El Almuerzo: a feast of tradition, hearty sandwiches, and Spirited coffee

El Almuerzo: a feast of tradition, hearty sandwiches, and Spirited coffee

"Embark on a culinary adventure into the heart of Valencia where almuerzo means more than lunch. From hearty sandwiches to unique coffee cocktails, experience the authentic flavors and communal spirit of this cherished mid-morning ritual."

Valencia's Tradition

In the heart of Valencia, a mid-morning ritual unfolds, steeped in tradition, community, and caloric desire. It's almuerzo, often referred to as esmorzaret in the Valencian language. While the word directly translates to “lunch,” we’re not talking about the classic interpretations of the word, but rather a moment in time when the city pauses, gathers, and indulges in a culinary embrace that's as wholesome as the Spanish sun. 

Spanish Almuerzo

Francho Lazaro "Almuerzos Valencianos"

A Meal Born of Necessity, Enjoyed by All

For Valencians who start their day early, the wait for a 2 or 3 pm lunch can seem endless. Breakfast, often a simple affair of café con leche and a tostada, is a distant memory by mid-morning. Enter almuerzo, the bridge between the early hours and the languid afternoons. Think about it as a bridge between breakfast or lunch, or even lunch #1.

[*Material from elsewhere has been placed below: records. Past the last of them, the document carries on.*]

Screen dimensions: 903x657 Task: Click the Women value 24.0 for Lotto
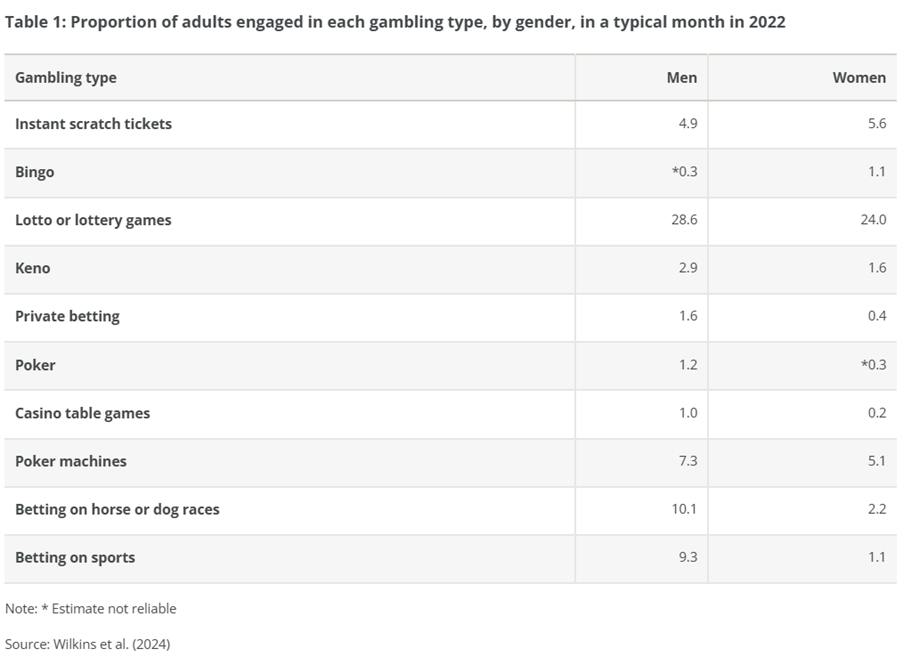872,220
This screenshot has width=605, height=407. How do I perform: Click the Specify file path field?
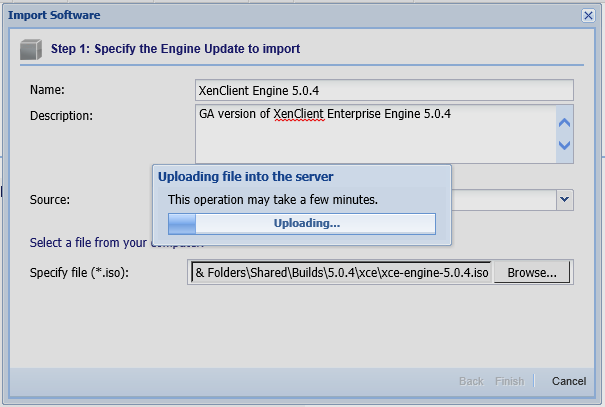click(x=341, y=272)
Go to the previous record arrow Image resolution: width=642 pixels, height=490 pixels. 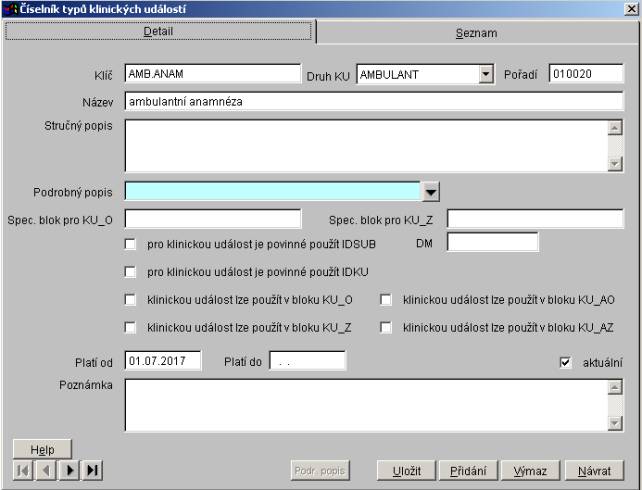click(45, 469)
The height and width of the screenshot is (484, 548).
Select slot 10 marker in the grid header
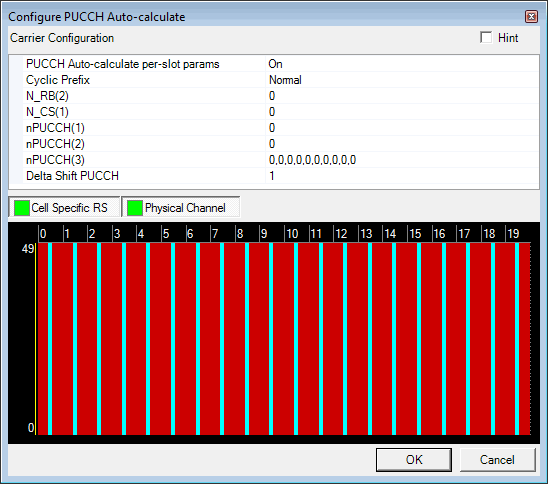click(x=292, y=234)
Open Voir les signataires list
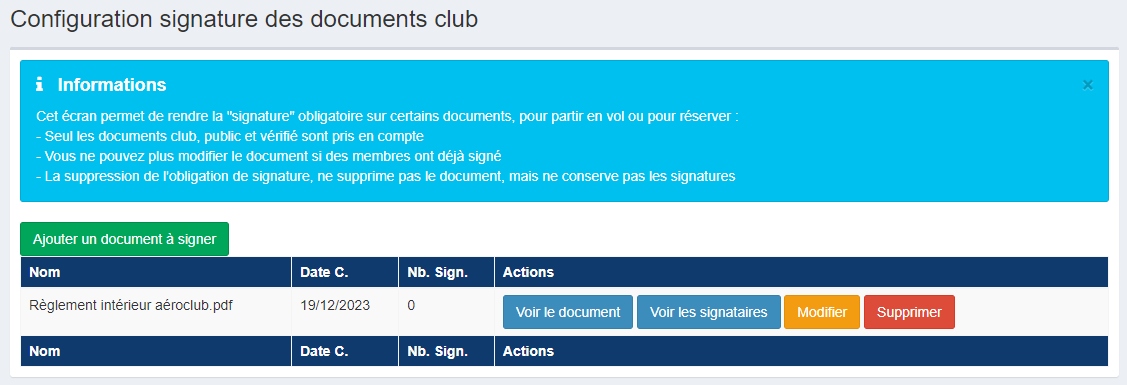This screenshot has height=385, width=1127. [709, 312]
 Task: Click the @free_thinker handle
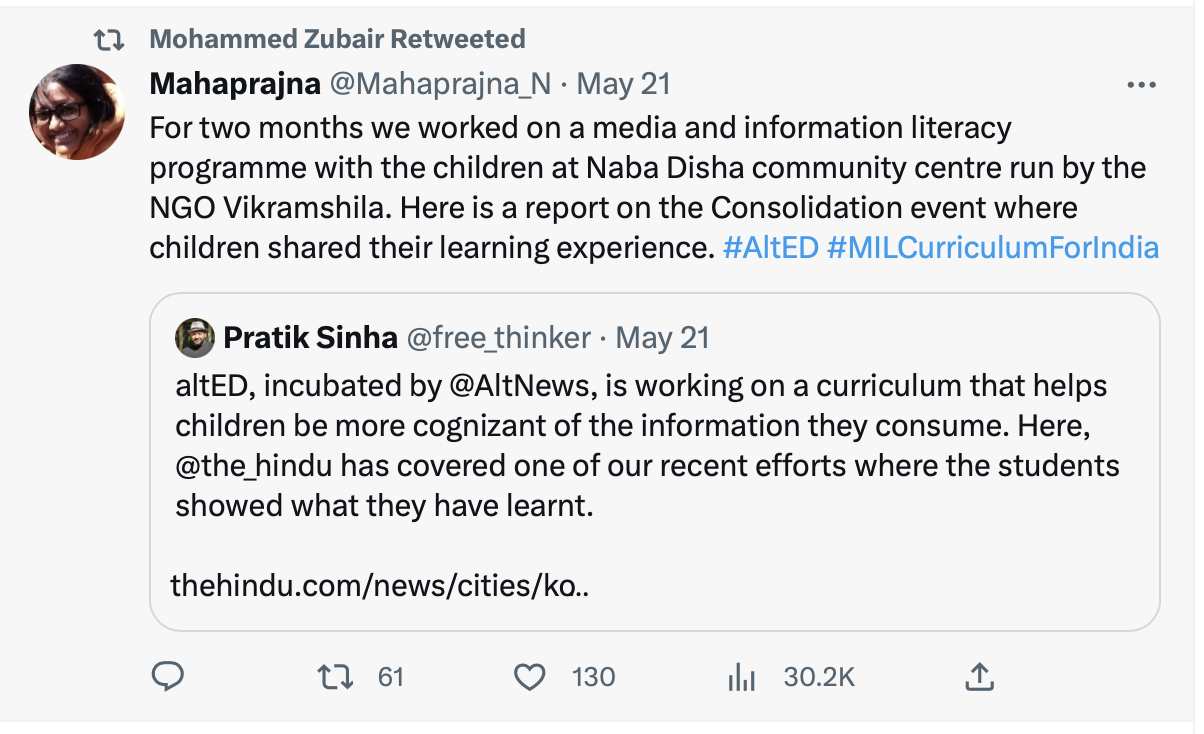point(498,338)
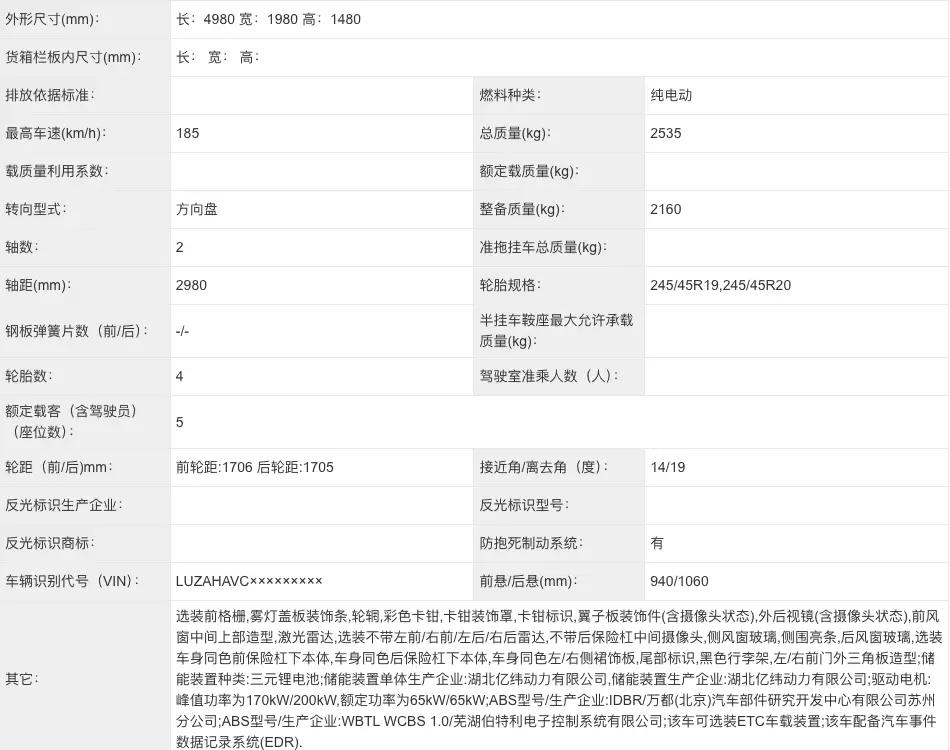Viewport: 950px width, 750px height.
Task: Click the 半挂车鞍座最大允许承载质量 label
Action: (556, 331)
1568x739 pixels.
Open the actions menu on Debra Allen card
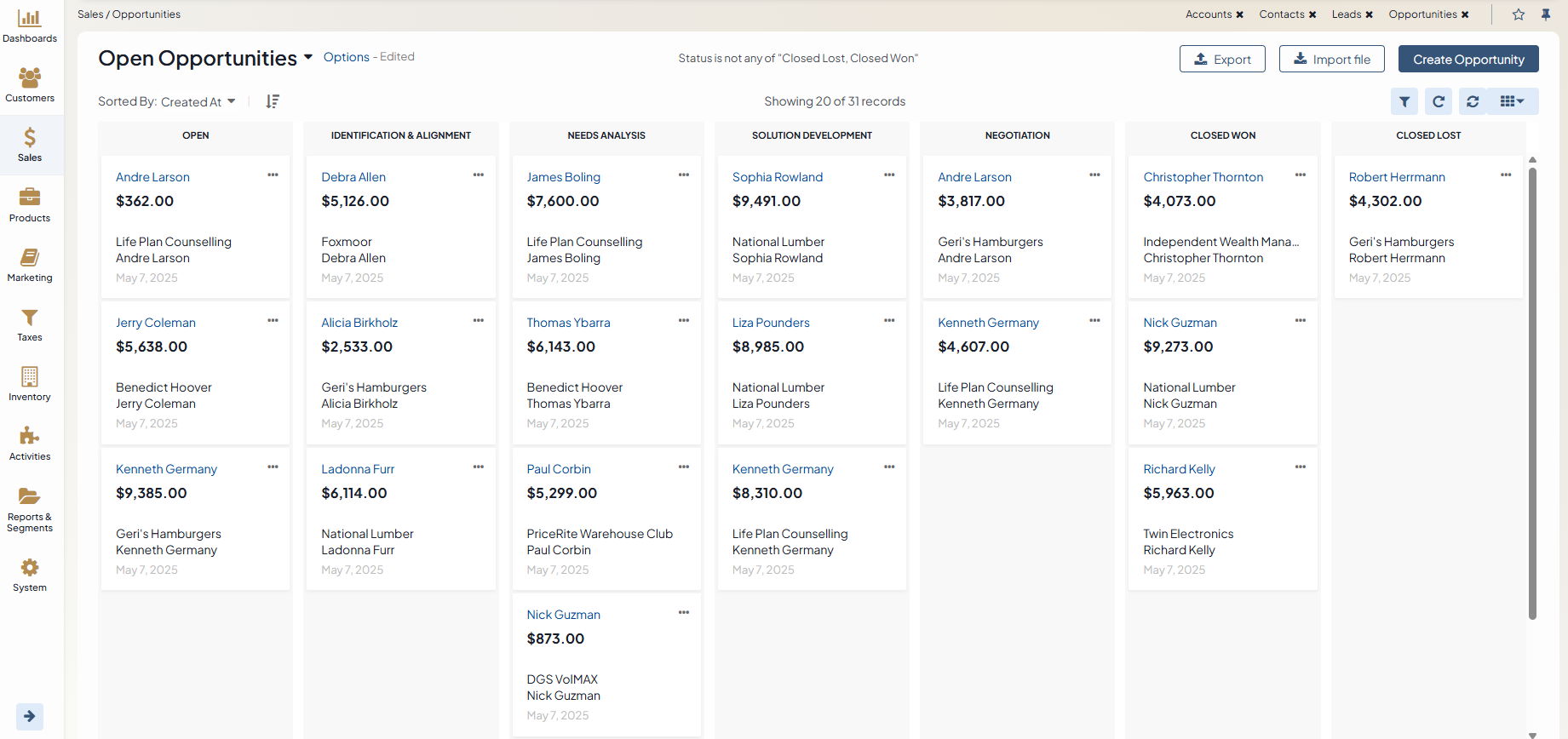479,175
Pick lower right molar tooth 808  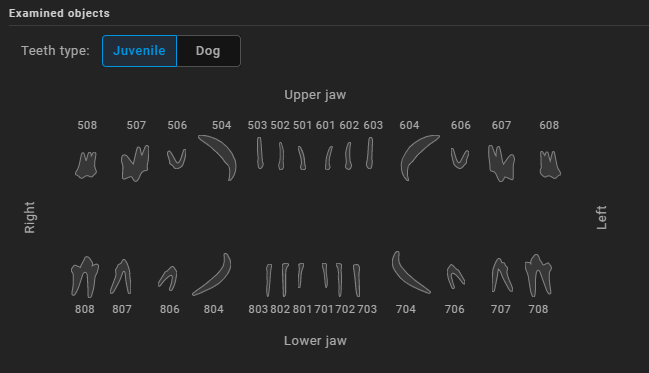[85, 277]
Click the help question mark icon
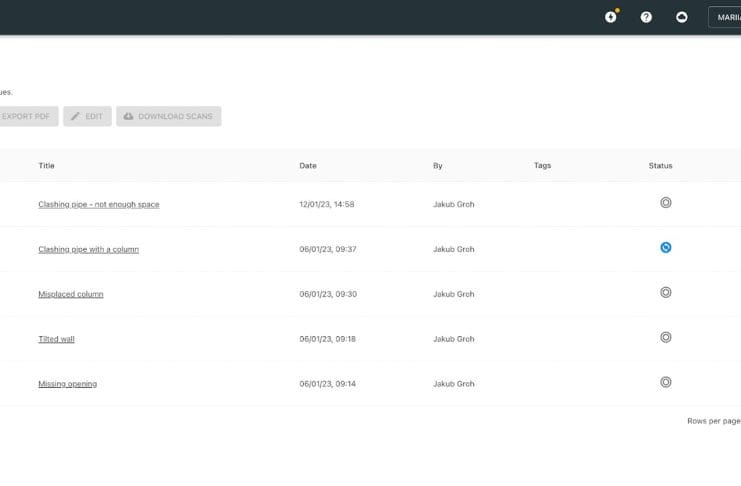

Originally a sustenance for the working class and manual laborers, almuerzo has transcended its origins to become a beloved practice for everyone. Typically enjoyed between 9 and 11:30 AM, it's the perfect pause for friends, colleagues, and anyone seeking a hearty mid-morning experience. This casual affair, usually costing between 5-8 euros, offers a taste of local life removed from the usual tourist trails.

Spanish Wine

Francho Lazaro "Almuerzos Valencianos"

Simplicity at Its Best: Peanuts, Cold Beer, and Hearty Sandwiches

The ritual begins unpretentiously with shared bowls of peanuts, olives, and pickles gracing the table, setting the stage for the star of almuerzo—the bocadillo (sandwich). From classic choices like sepia, calamar, blanco y negro (sausage and morcilla) chivito (their version of BLT with pork, bacon, fried egg, and cheese over a base of tomato, lettuce, and mayonnaise), or tortilla de patata, to the unique specialties of each participating establishment, these sandwiches are a testament to Valencia's rich culinary diversity. The standard drink to accompany the meal? A cold beer. It’s never too early to get started in Valencia.

Spanish Bocata

Francho Lazaro "Almuerzos Valencianos"

Crowning the Meal: The Cremaet

The meal concludes with a classic espresso or a traditional Valencian cremaet—a sweetened, layered potion of previously enflamed liquor—usually brandy, mixed with espresso, cinnamon, orange peel, and a few coffee beans. This local version of the espresso martini not only provides a warm, spirited end to the meal but also a jolt of energy to resume the day.

For the hearty sandwich, cold beer, and coffee you can expect to pay between 5-8 euros, which offers a taste of local life removed from the usual tourist trails.

Spanish coffee

Francho Lazaro "Almuerzos Valencianos"

Esmorzars Valencians: The Guide to Local Favorites

Discovering the best almuerzo spots is a journey of exploration, often guided by word-of-mouth recommendations and neighborhood classics. For those looking to delve deeper, the guidebook "Esmorzars Valencians" offers a wealth of information, revealing some of the best places to experience this culinary tradition.

A Cultural Tapestry Woven Through Time

The evolution of almuerzo reflects the cultural and social tapestry of Valencia. From a necessity for the early rising working class to its current status as a beloved culinary ritual, almuerzo (or esmorzar in Valenciano) is a celebration of community, resilience, and the simple joys of life.
In embracing almuerzo, one doesn't just enjoy a meal; they partake in a living tradition, a moment of connection that captures the true essence of Valencia. Whether you're a local or a visitor, the experience of almuerzo is a delightful foray into the heart of Valencian culture.